- **EXERCISE AIM**
Note on the material below: return exactly the lines from the line that holds "Viewport: 1568px width, 707px height." through the line that holds "Given: Close the", and leave out each picture.

- **DATASET EXTRACT**
------------

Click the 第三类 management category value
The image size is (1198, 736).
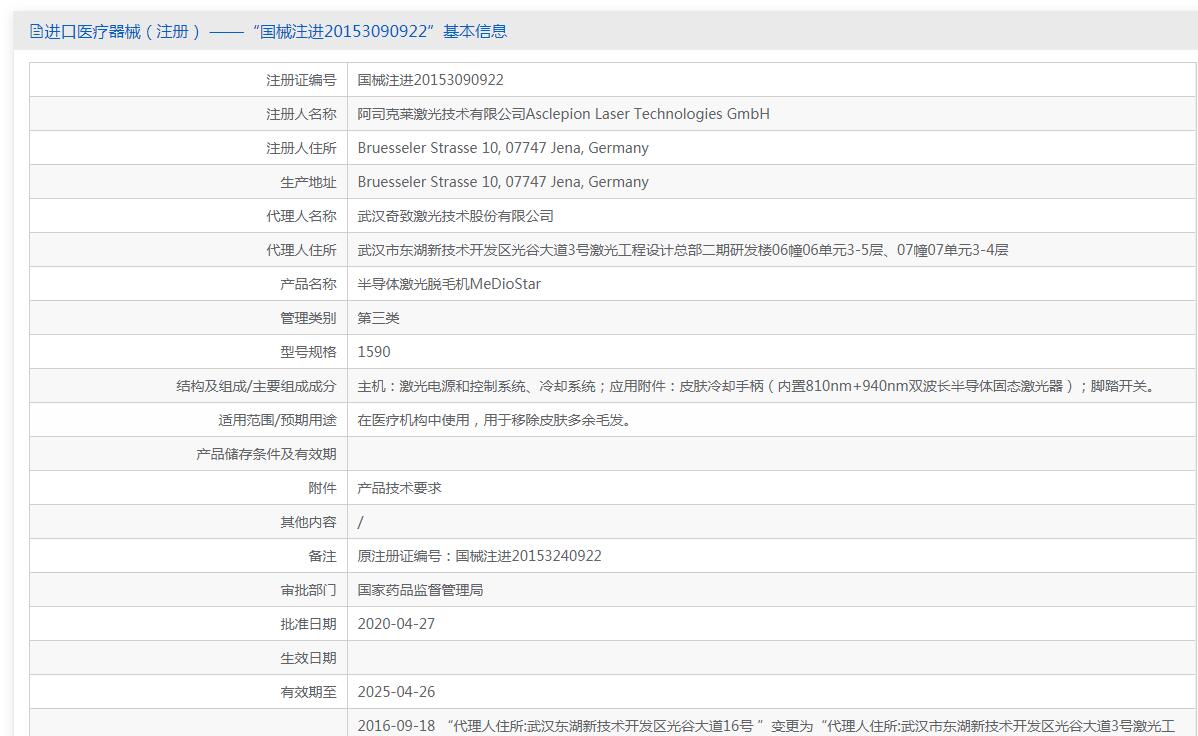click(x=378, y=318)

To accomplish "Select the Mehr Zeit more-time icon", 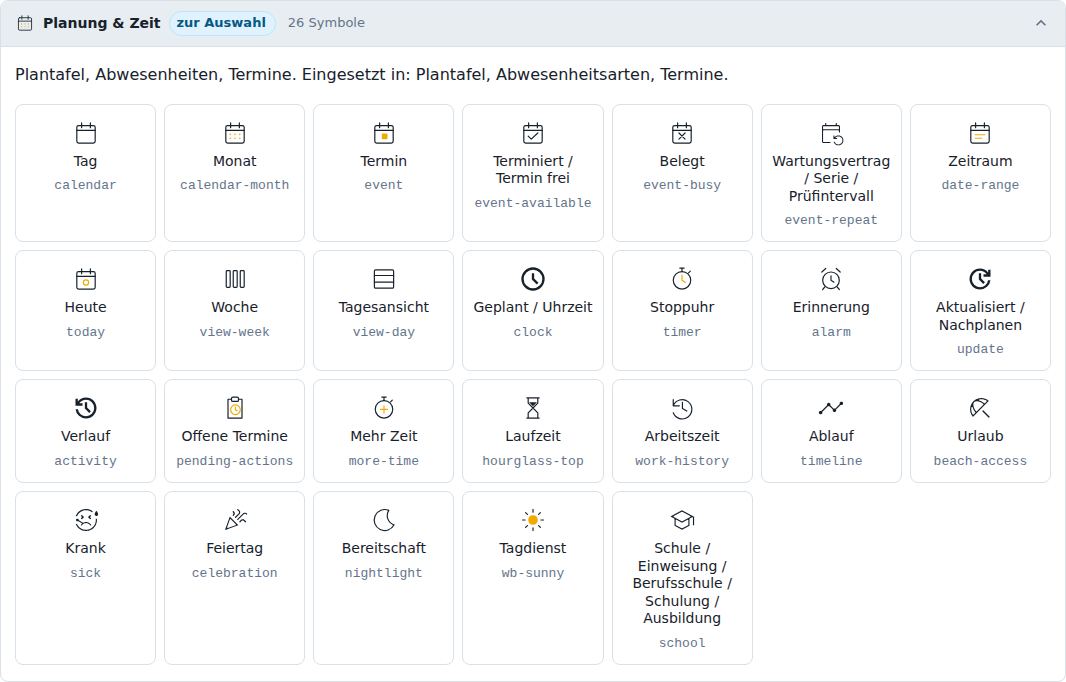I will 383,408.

------------

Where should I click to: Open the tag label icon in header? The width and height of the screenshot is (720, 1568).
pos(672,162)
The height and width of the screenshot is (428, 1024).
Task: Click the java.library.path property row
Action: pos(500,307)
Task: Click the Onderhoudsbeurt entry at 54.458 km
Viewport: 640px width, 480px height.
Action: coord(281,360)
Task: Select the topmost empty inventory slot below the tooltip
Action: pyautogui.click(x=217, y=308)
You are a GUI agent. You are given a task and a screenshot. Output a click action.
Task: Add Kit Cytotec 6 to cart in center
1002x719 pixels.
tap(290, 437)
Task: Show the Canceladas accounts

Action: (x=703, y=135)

------------

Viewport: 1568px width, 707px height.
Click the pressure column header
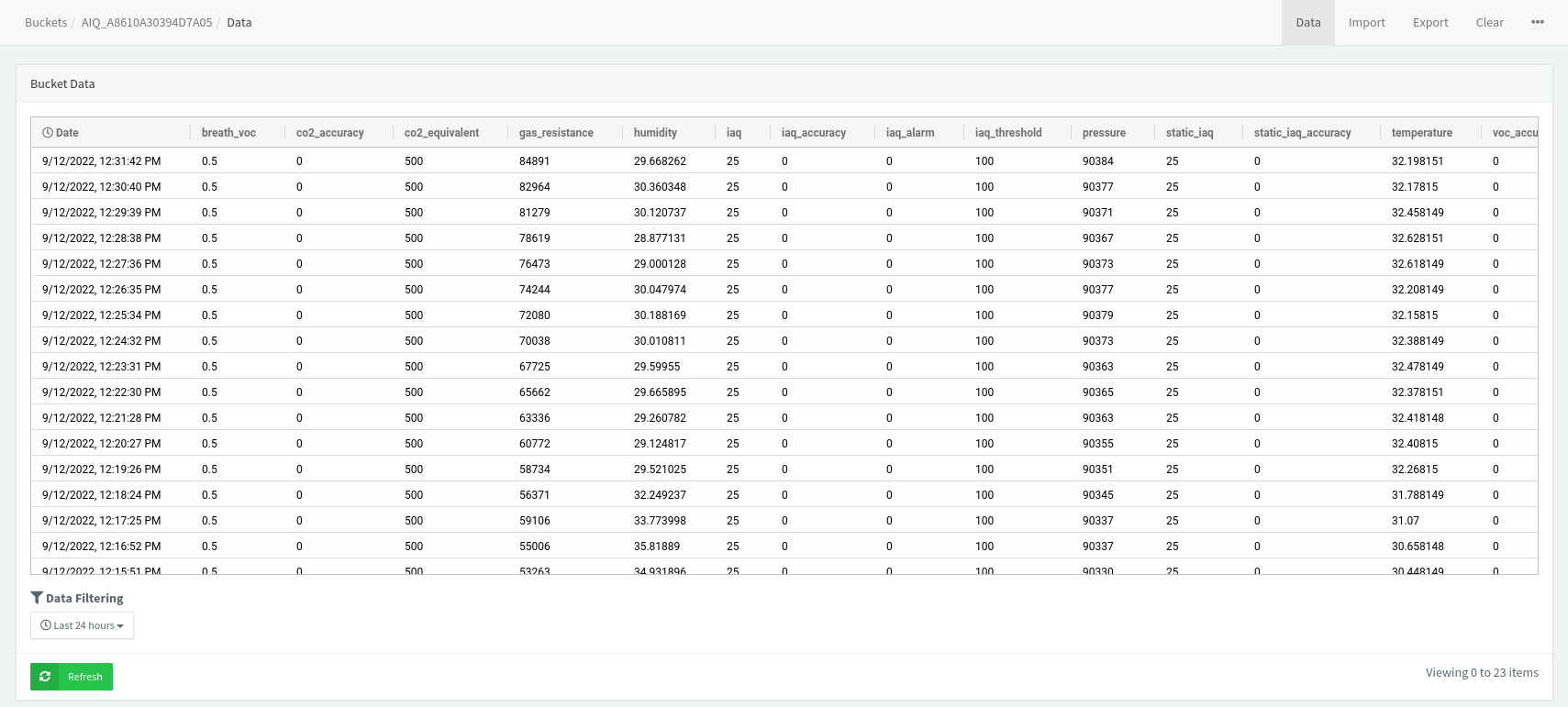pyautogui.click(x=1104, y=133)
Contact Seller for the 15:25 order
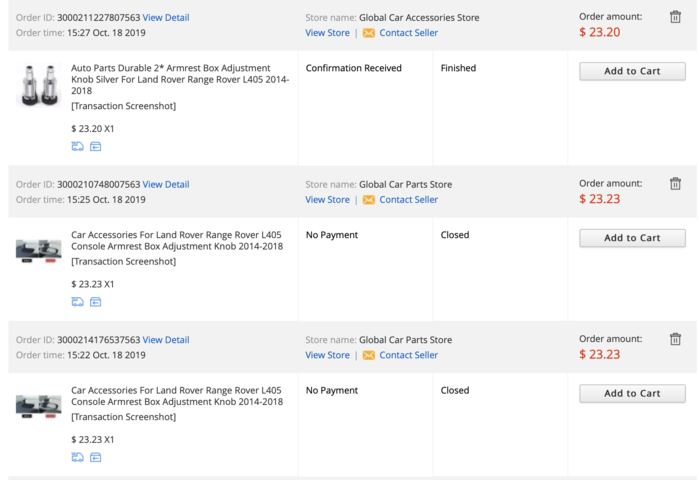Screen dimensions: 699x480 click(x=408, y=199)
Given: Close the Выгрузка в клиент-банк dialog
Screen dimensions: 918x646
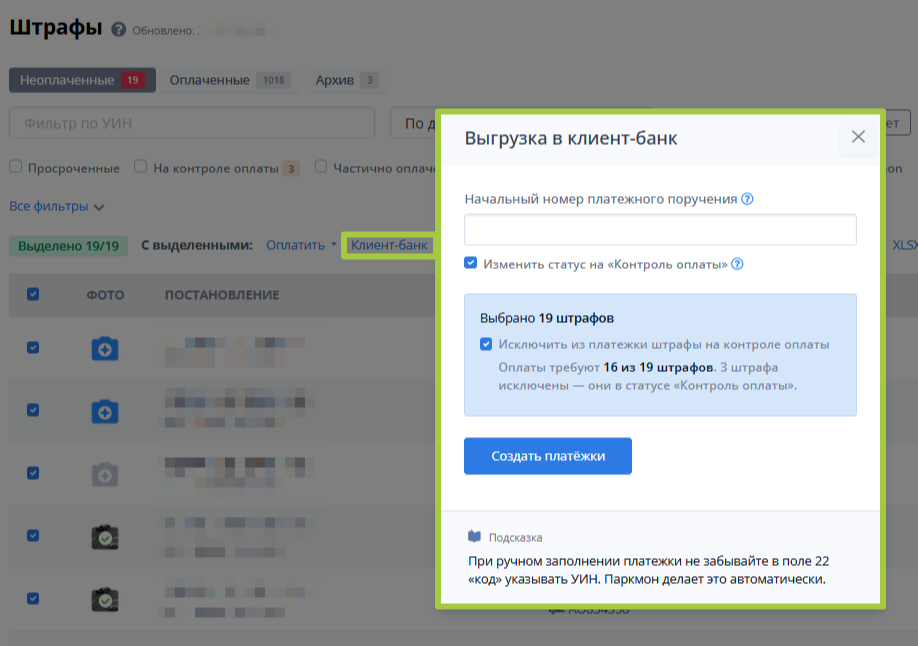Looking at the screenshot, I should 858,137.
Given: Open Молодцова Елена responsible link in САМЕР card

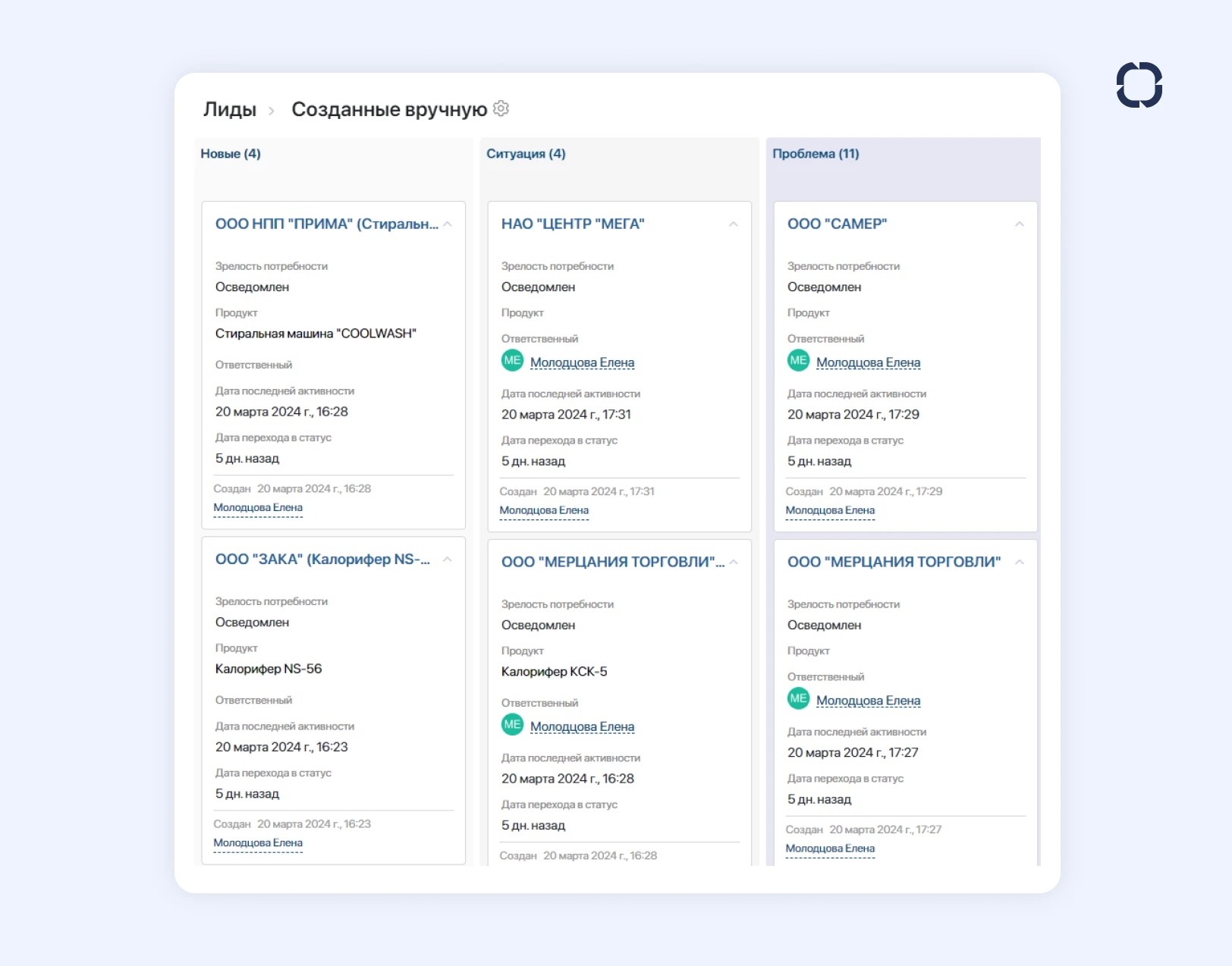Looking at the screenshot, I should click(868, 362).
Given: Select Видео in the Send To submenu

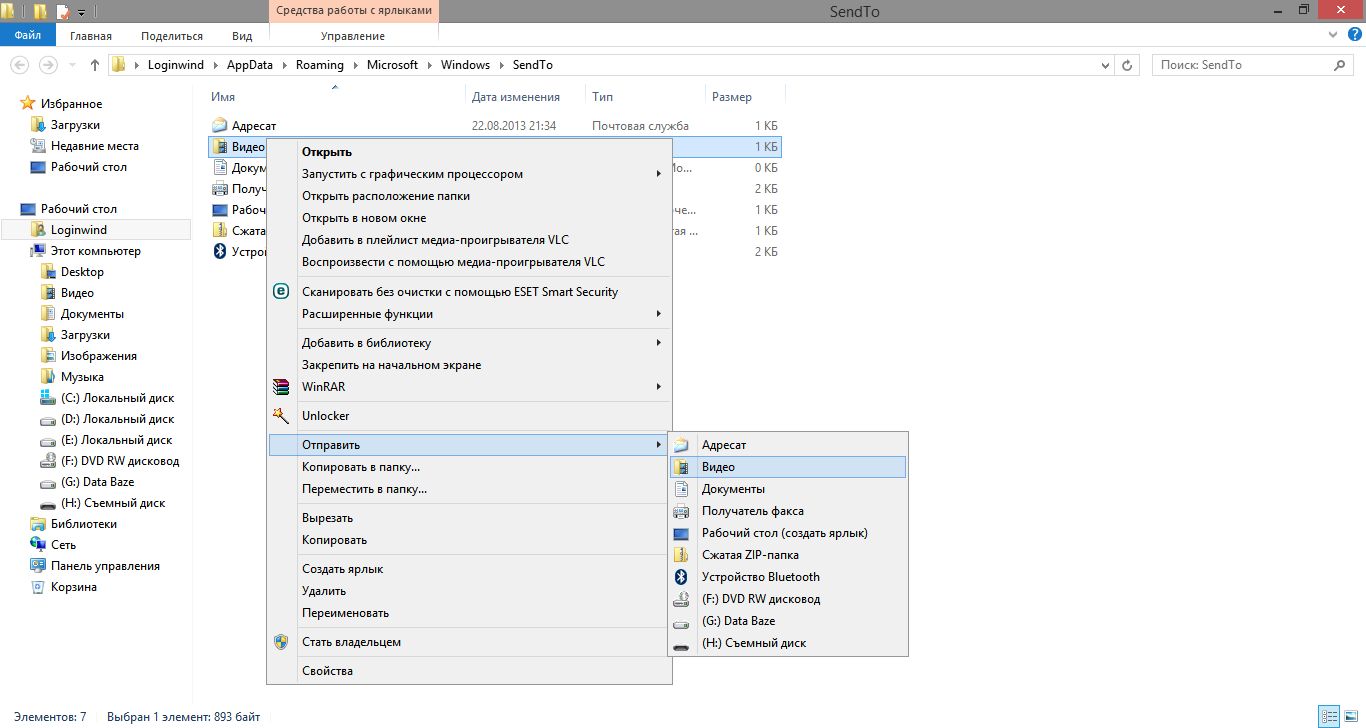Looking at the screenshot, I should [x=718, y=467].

------------

- **SOLUTION**
Viewport: 1568px width, 707px height.
Click the pressure column header
pyautogui.click(x=1104, y=133)
Contact Seller for the 15:25 order
Screen dimensions: 699x480 click(x=408, y=199)
Given: Close the Выгрузка в клиент-банк dialog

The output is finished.